Bristol Myers Squibb recently acquired Karuna for $14 billion. PureTech Health, the Boston-based incubator that got the company off the ground with about $19 million, has now recorded more than $1 billion in gross proceeds.

Despite that success, PureTech’s leadership doesn’t think investors fully appreciate the firm’s worth. Not counting funds at subsidiaries it doesn’t wholly own, PureTech had $400 million in cash, cash equivalents and short-term investments as of June 30. And yet, the company’s stock, which is listed on both the Nasdaq and London Stock Exchange, trades at prices that suggest shareholders don’t see much value beyond those reserves.

Bharatt Chowrira, PureTech’s former president and freshly minted CEO, believes there’s a disconnect between shareholders and the work being done at firms like his, which operates under a “hub-and-spoke” model. In such a model, a central biotech creates offshoot companies that each get to focus on a specific medicine, disease area or drugmaking technology, while still staying tethered to the parent firm and drawing on its resources and expertise.

This structure holds advantages, namely that it’s relatively easy to sell off or spin out projects that show great promise — or, conversely, wind down those that hit major obstacles. Companies like BridgeBio Pharma, Centessa Pharmaceuticals and Roivant Sciences, which last year sold one of its subsidiaries to Roche for $7 billion, have adopted this radial style as well.

Chowrira, along with PureTech’s co-founder and current president, Eric Elenko, spoke to BioPharma Dive about the drawbacks of the hub-and-spoke model. They also discussed the hard lessons investors learned over the last five years, as an extremely sunny biotech market took a historic downturn that’s made funding harder to secure.

The following conversation has been edited and condensed for clarity.

BIOPHARMA DIVE: Puretech has done the hub-and-spoke approach longer than most. What have you learned? What’s worked, what hasn’t, and has your mindset on building companies changed?

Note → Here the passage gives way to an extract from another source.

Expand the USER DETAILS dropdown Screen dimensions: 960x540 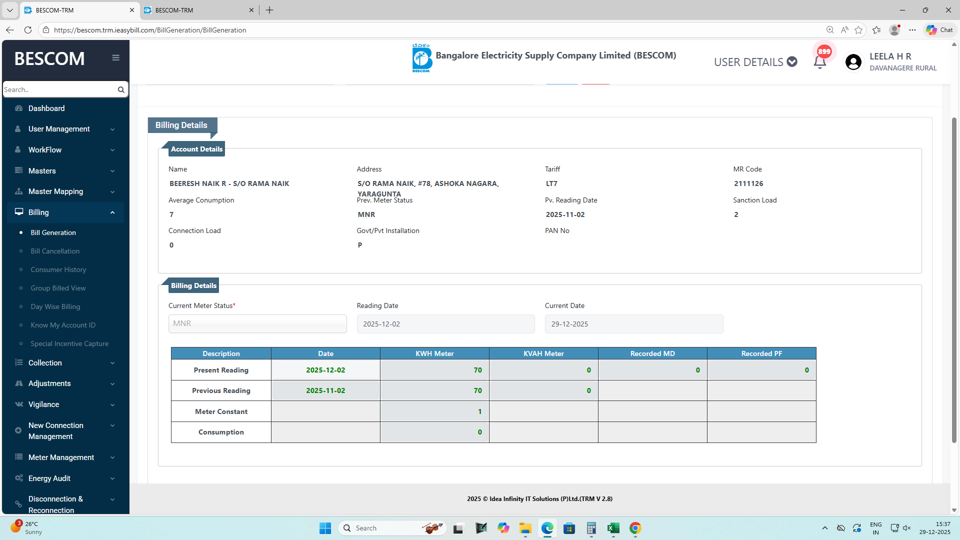click(x=755, y=62)

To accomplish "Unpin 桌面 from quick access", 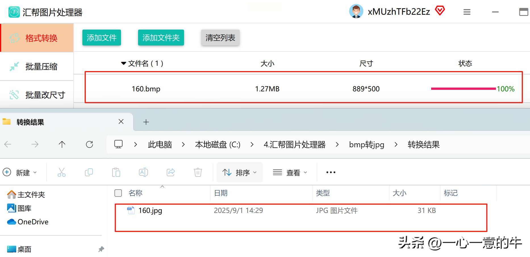I will [x=101, y=249].
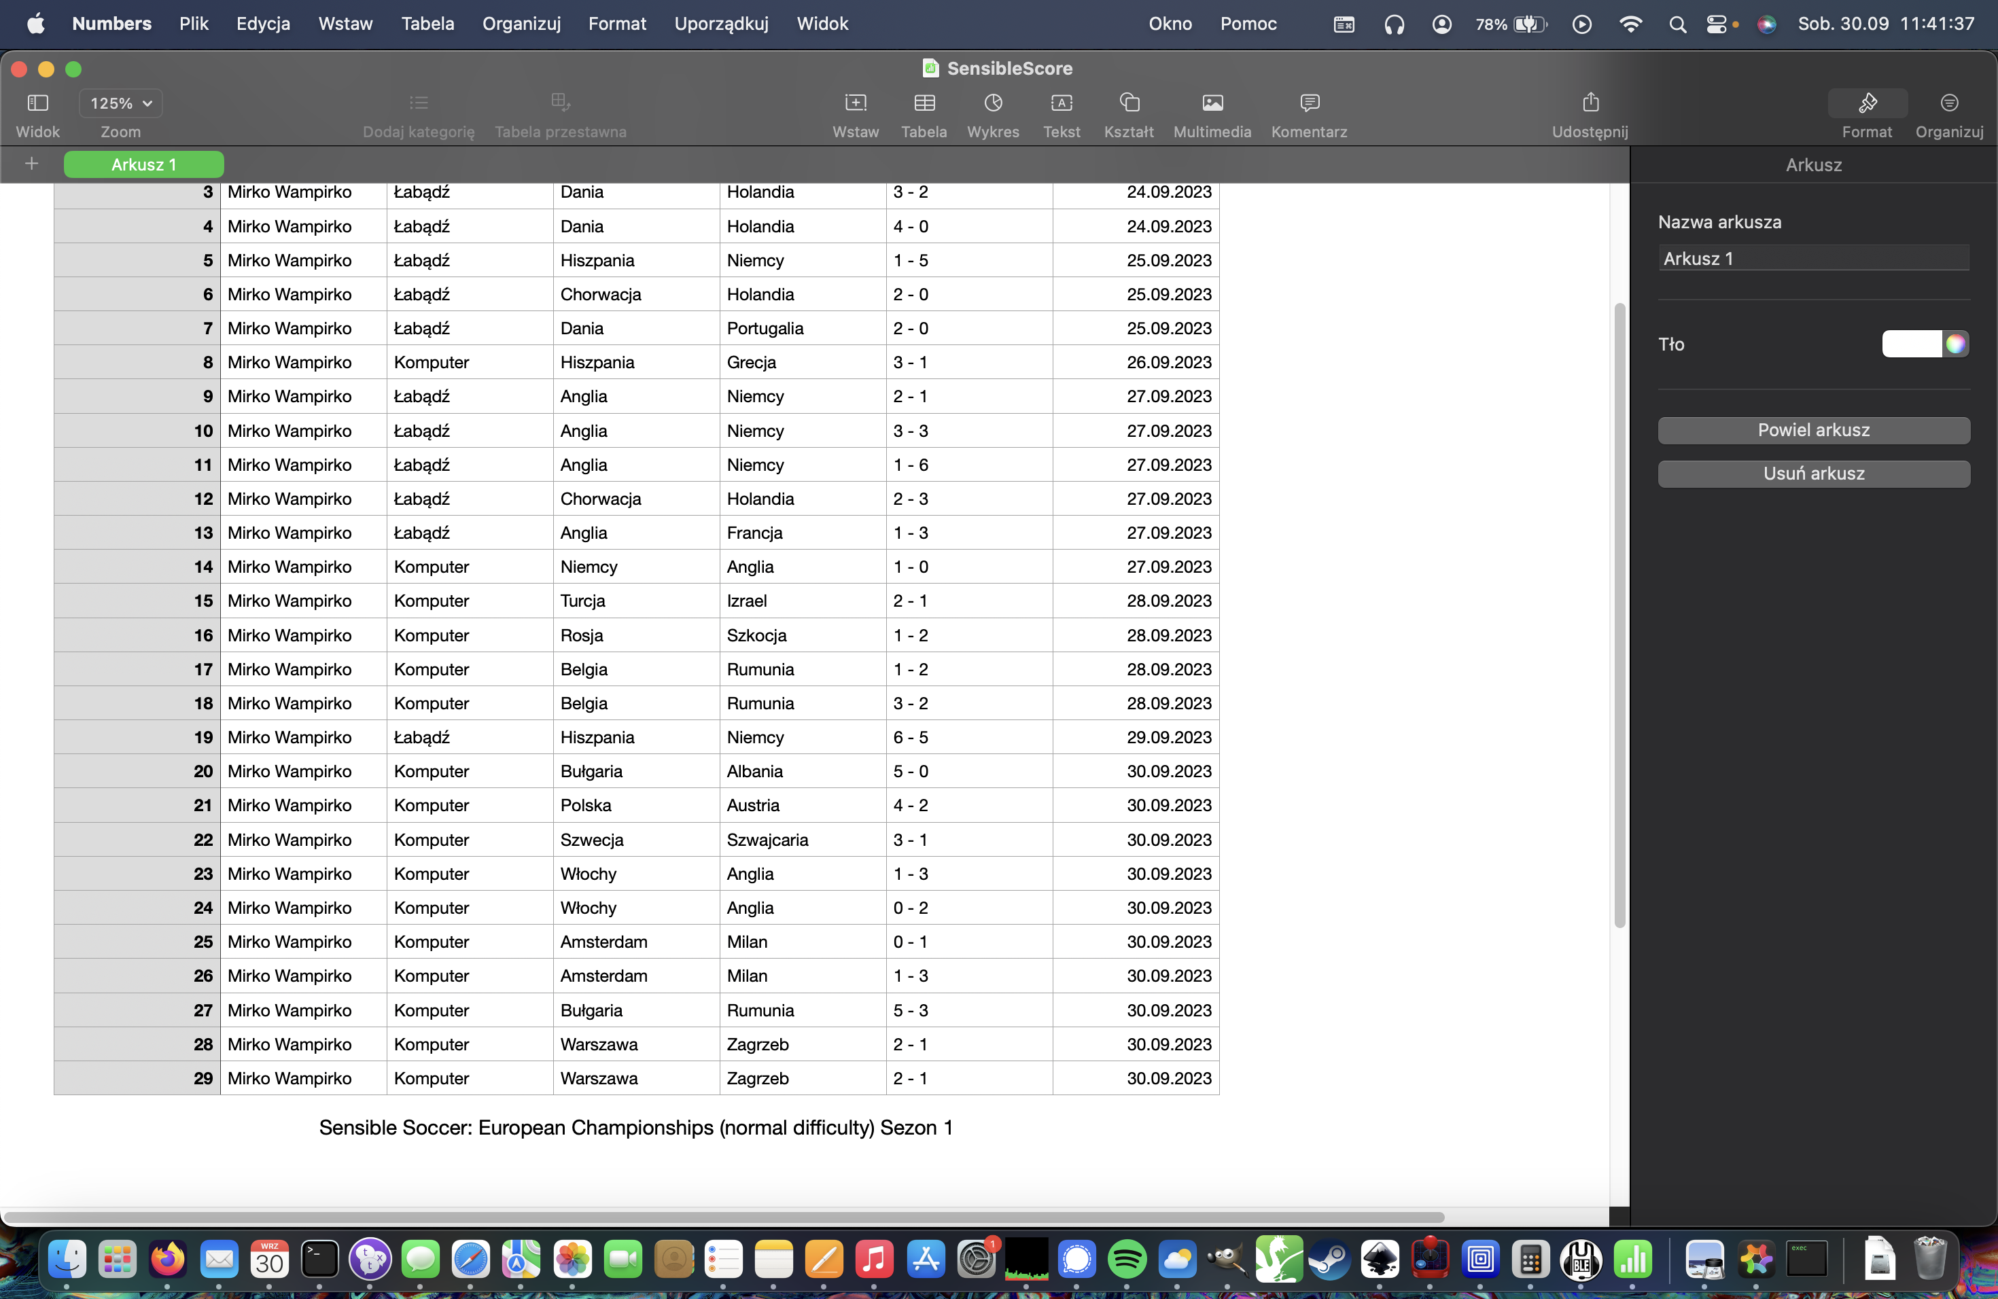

BHARATT CHOWRIRA: We are really proud of our track record, in terms of executing on this model and developing really innovative, novel treatments for serious diseases. And it's been very successful from an R&D perspective. We've had an 80% success rate with our clinical trials, whether they were run at PureTech or through founded entities. Compared to the success rate of clinical trials in the industry, we are about six-fold better than the average.